John wrote last night about the ruling by a federal judge in Texas that Obamacare is unconstitutional in its entirety. Judge Reed O’Connor reasoned: (1) because Congress has repealed the penalty assessed against those who decline to buy health insurance, the Individual Mandate can no longer be fairly read as an exercise of Congress’s Tax Power; (2) because the Individual Mandate could only be justified constitutionally as an exercise of the Tax Power, the Mandate is now unconstitutional; (3) because the Individual Mandate is “inseverable” from the entirety of Obamacare, the entire Act must fall.

Professor Josh Blackman has followed closely the long war over the constitutionality of Obamacare. In this thread, he provides a close analysis of Judge O’Connor’s decision. In this post for the Volokh Conspiracy, he places the decision in the broader context of Obamacare litigation. He also states his disagreement with the judge’s conclusion that the Individual Mandate is not severable.

Ilya Somin and Jonathan Adler, writing in separate posts at the Volokh Conspiracy, agree with Blackman that Judge O’Connor got it wrong on severability. Adler is convinced the ruling will not survive appeal. Somin believes it won’t, but is less confident of this than Adler.

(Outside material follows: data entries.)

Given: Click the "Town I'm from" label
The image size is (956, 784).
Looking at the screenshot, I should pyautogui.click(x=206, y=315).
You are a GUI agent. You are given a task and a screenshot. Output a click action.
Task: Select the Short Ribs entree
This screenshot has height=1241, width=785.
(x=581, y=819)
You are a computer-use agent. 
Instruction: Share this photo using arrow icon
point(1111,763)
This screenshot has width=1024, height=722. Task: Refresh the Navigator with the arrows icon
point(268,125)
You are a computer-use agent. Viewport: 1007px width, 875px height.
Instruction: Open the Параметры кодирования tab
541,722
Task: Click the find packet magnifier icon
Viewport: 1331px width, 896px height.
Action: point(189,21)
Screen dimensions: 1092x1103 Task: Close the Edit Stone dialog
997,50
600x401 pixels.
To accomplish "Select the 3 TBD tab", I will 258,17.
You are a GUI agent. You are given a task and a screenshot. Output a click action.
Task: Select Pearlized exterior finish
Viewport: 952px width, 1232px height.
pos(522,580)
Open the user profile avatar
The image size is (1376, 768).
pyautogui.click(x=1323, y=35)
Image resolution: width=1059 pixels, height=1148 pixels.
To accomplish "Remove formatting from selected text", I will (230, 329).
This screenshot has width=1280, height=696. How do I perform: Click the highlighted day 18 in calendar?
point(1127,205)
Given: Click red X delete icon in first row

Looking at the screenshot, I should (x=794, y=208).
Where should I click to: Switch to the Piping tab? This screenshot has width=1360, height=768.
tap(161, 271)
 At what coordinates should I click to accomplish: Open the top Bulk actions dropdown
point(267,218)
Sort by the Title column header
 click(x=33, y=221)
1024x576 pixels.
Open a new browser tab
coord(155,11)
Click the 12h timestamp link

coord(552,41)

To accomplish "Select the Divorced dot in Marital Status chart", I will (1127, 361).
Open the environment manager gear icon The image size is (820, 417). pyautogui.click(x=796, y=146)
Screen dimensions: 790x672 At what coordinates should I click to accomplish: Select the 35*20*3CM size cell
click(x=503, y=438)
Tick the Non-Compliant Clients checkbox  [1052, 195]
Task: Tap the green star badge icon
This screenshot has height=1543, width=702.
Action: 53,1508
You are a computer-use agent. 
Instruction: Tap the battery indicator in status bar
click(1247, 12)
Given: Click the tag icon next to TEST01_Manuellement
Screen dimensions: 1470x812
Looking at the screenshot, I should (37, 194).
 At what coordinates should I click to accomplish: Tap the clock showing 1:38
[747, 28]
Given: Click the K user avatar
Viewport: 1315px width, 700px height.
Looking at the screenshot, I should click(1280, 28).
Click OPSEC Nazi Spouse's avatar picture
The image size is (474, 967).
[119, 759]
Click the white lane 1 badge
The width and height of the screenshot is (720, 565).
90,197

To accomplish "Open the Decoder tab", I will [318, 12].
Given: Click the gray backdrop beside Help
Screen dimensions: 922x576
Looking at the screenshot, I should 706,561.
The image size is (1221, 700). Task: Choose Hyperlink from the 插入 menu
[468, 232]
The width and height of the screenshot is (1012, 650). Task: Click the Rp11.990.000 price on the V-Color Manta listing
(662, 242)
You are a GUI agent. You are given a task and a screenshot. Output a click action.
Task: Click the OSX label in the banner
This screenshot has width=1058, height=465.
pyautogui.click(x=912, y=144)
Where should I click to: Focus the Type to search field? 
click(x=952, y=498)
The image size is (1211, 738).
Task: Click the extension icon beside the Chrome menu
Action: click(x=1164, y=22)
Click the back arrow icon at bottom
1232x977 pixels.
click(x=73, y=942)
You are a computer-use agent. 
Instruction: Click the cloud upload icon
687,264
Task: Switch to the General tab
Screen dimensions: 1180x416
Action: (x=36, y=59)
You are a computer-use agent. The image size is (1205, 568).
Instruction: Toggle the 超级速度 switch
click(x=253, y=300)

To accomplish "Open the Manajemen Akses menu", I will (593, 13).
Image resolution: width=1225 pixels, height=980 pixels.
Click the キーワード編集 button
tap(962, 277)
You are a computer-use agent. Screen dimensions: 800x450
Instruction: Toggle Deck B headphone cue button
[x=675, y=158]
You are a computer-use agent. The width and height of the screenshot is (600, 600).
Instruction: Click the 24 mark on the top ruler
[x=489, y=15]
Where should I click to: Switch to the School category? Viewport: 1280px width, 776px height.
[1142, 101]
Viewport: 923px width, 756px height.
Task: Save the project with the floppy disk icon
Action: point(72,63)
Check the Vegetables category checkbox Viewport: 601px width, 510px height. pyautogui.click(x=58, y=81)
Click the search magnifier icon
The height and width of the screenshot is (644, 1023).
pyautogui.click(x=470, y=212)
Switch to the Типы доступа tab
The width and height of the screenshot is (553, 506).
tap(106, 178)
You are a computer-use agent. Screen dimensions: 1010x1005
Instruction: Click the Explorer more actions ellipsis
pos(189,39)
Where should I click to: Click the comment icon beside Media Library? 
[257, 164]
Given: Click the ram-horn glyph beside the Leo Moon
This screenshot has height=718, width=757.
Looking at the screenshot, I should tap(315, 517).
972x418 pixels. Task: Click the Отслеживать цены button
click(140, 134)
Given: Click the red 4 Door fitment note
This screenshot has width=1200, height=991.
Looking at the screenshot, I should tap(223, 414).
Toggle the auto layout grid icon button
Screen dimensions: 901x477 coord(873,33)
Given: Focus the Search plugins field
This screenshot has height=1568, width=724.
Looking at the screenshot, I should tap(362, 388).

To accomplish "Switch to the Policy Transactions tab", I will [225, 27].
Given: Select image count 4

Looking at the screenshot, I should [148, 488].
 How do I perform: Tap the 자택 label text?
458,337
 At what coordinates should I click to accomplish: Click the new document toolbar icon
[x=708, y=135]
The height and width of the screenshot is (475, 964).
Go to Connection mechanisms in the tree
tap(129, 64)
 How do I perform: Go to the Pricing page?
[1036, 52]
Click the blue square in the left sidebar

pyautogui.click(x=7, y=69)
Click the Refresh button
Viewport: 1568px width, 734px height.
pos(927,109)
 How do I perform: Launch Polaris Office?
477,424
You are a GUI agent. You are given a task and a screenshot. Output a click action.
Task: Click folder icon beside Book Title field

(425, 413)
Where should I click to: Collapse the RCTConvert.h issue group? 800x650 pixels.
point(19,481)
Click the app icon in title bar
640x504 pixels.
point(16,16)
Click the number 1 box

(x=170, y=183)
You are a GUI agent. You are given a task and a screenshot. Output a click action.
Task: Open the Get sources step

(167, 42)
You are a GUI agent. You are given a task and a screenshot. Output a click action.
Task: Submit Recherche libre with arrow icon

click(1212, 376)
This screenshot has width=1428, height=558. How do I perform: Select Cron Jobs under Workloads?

What if Judge O’Connor’s view prevails and Obamacare is deemed unconstitutional? Blackman, who seems to find this outcome not all that unlikely, writes:

If the Supreme Court were to hold that the law’s GI and CR provisions were unconstitutional, I suspect that Congress would re-enact those provisions with broad bipartisan support. There is no constitutional problem with Congress enacting these standalone insurance reforms, without the mandate. Indeed, to avoid any disruption, the Supreme Court could delay its ruling by a single tax year to give Congress a chance to act. (Justice Alito floated this option during oral arguments in King v. Burwell.)

Moreover, states can enact their own GI [guaranteed issue] and CR [community rating] provisions as a fall back in the event that Texas is victorious. Many states already have restrictions that are more protective of those under the ACA. Finally, unlike with King v. Burwell, where states were at risk of losing millions in federal funding, here the states can be proactive and ensure no gaps in coverage. In other words, now that Congress zeroed out the penalty, the political fallout from a decision declaring that GI and CR were also unconstitutional would likely be short-lived.

Short-lived, maybe. Intense, certainly.